- **Text block**:
-*-*-
Let me stop here and remind gentle readers that I am not an animal person. I did not grow up around animals, therefore, as an adult, I am extremely uncomfortable around them... especially cats. I am not fond of fish, either and most cat food that I can recall has an odor similar to a tuna cannery.
The look on my face at hearing she was going to use my good can opener to open a can of cat food spoke for itself. She slammed the drawer shut and dug the box of dry food out of her shopping bag, pissed.
Meanwhile, Amanda is looking for suitable shelter. She asks if they can let the cat out on my back porch. No. The back yard? No. (It's fenced in, but an ice storm two years ago cracked a tree in half, one large limb falling on the fence. The fence has never been properly repaired and there's a cat-sized hole in it.) I tried to explain this.
Jane was there and offered a dog carrier. She left to go home to retrieve it. Mandy left to buy a can opener. Amanda is petting the cat.
Now remember folks, there's a fucking yard sale in 9 short hours. There are NO tables out and half the shit isn't priced. (Their half.) But what are they doing??? Fooling with a fucking cat.
So I go outside to get the tables from the neighbor's. I start pricing stuff. Eventually, they all join me. Amanda asks meekly if I will allow the cat in my grandmother's house for the night. I reminded her that I did not want their dogs there and that I definitely would not want this half feral cat there. Tempers flared.
-*-*-
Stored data
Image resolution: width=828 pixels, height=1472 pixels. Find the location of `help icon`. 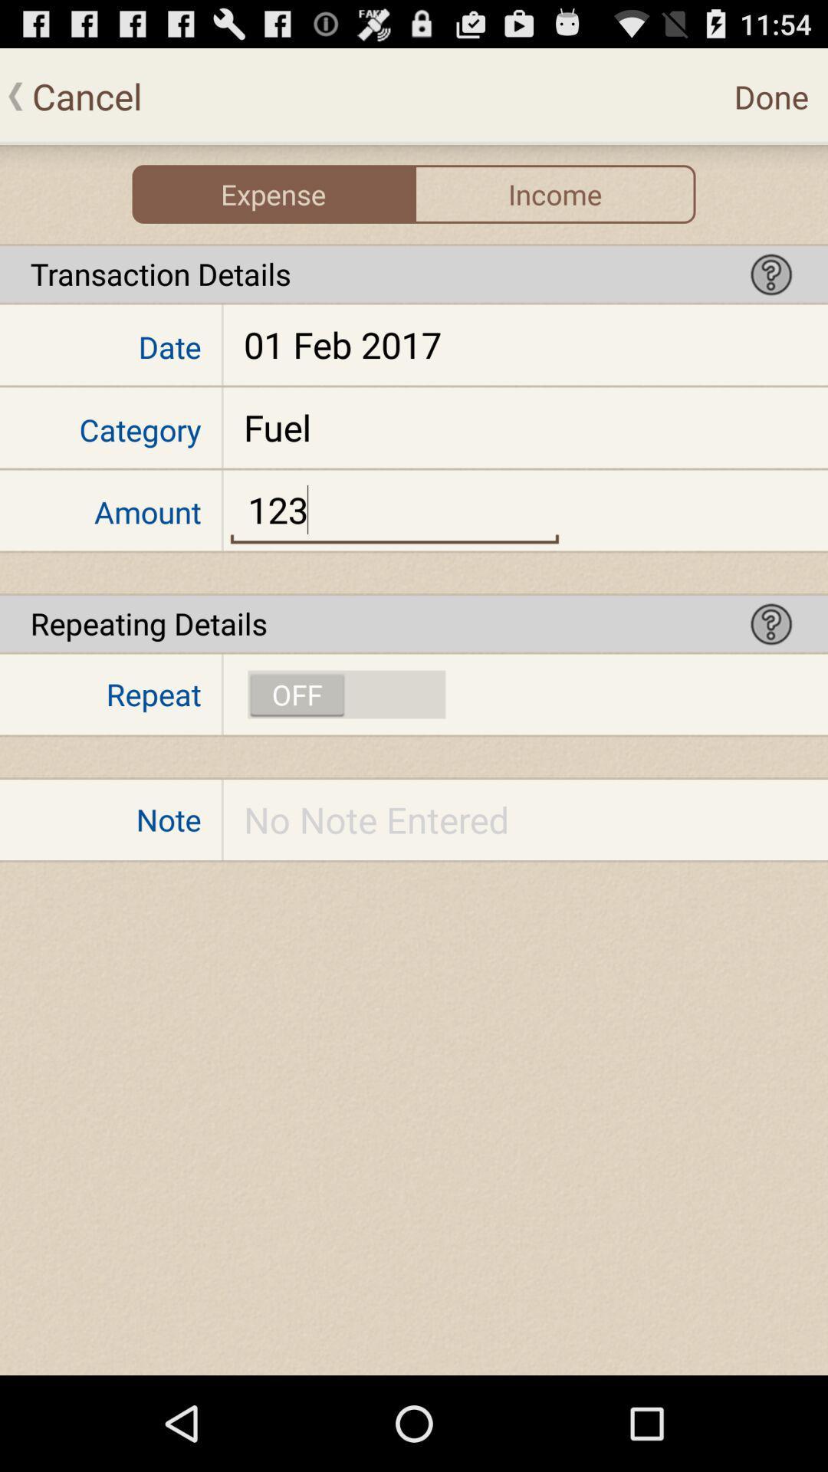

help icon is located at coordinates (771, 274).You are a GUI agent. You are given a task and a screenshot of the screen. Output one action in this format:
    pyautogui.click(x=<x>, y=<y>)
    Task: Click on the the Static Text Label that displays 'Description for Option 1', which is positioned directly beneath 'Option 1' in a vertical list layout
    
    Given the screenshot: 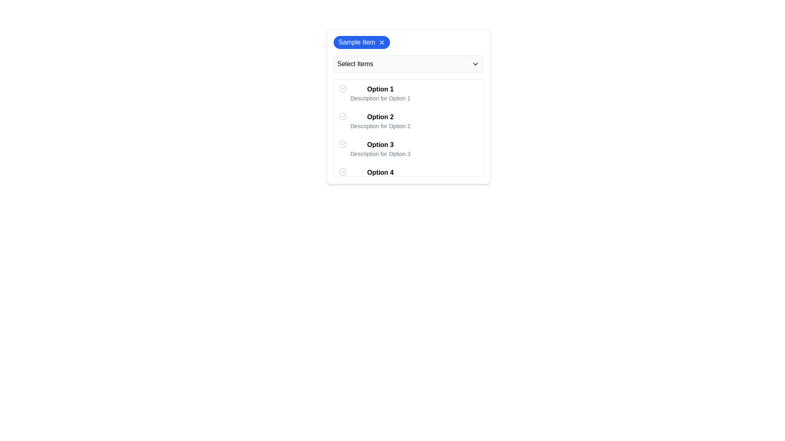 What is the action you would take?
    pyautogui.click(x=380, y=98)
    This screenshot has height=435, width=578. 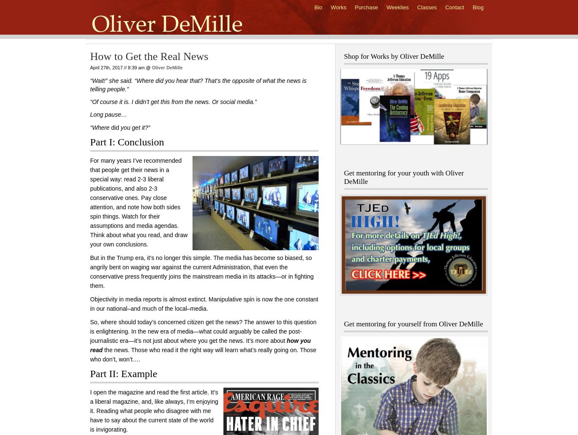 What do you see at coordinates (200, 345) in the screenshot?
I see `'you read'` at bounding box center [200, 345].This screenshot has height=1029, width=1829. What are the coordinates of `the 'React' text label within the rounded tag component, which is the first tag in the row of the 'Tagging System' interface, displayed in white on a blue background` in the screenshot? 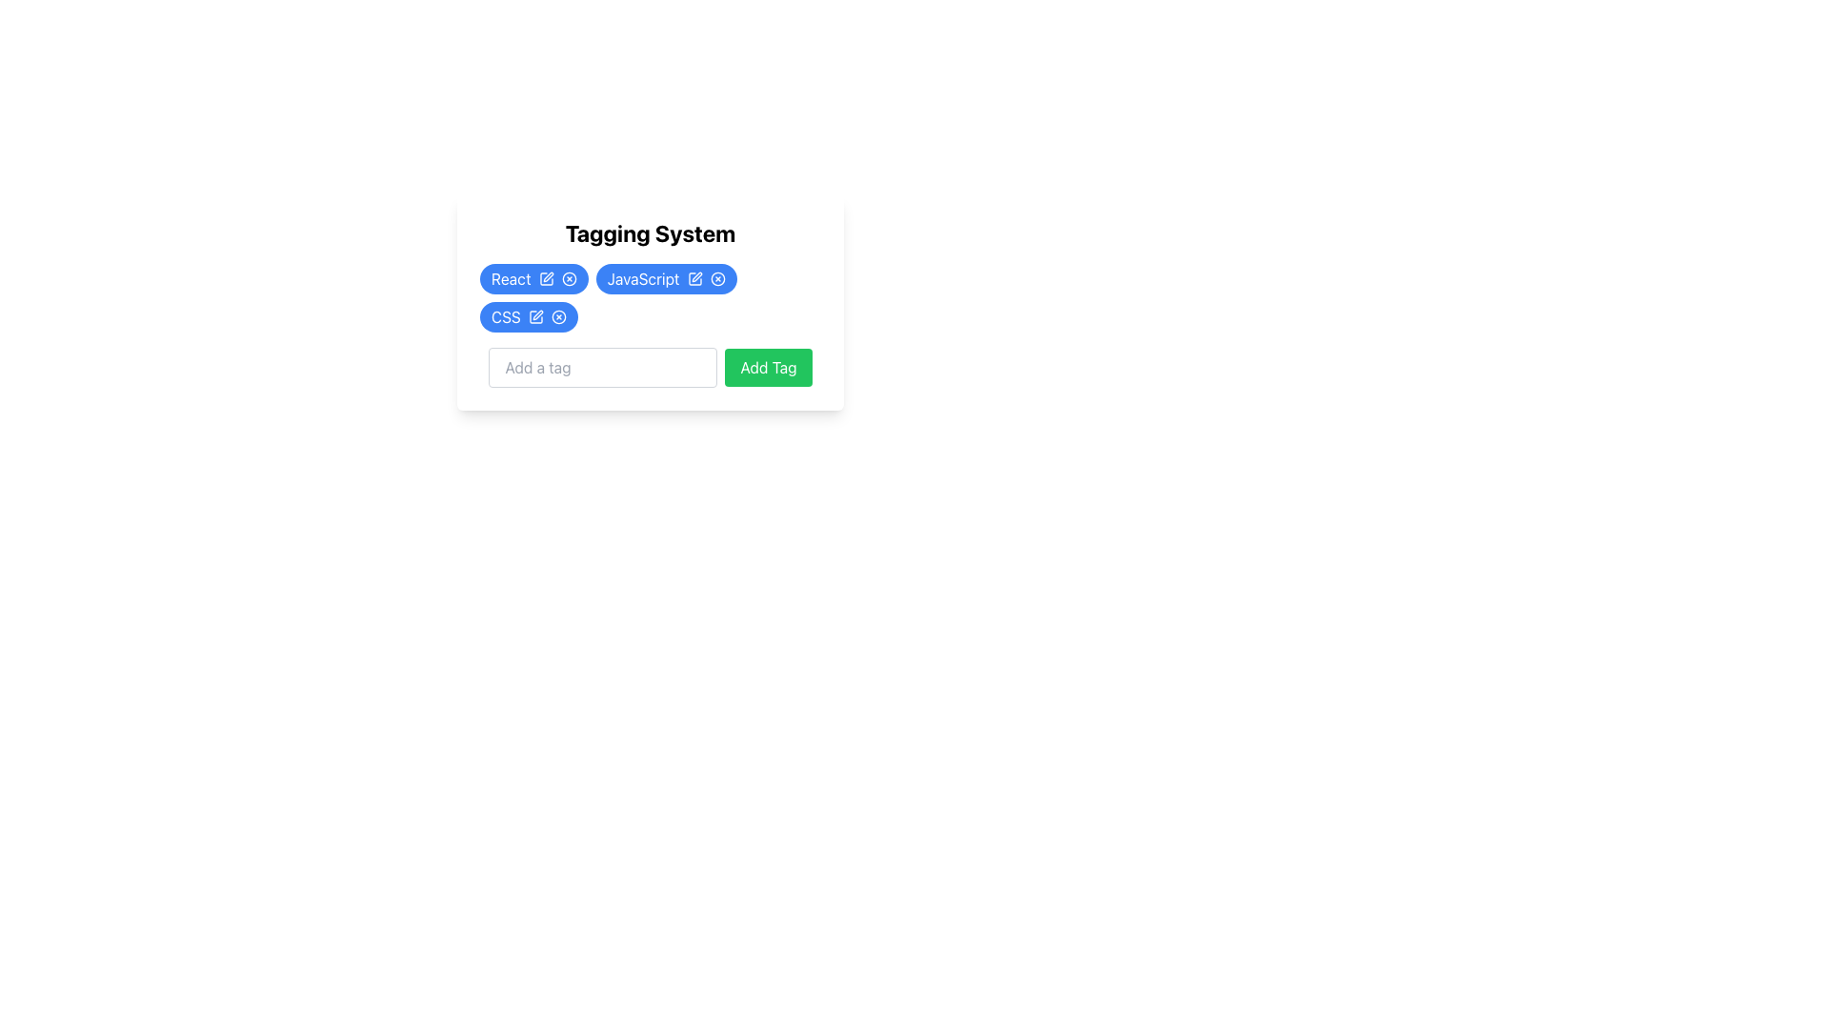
-*-*-
- **Work to be completed**: Summarize the account of the cat and the yard sale in two sentences.

- **Output of the task**: The narrator, who is uncomfortable around animals, objects to cat food being opened with the good can opener and rejects Amanda's requests to keep the cat on the back porch, in the back yard, whose fence has a cat-sized hole, or in the grandmother's house for the night. With a yard sale nine hours away, no tables set out and half the items unpriced, the others are busy with the cat, so the narrator fetches tables from the neighbor's and starts pricing, and tempers flare when Amanda makes her last request.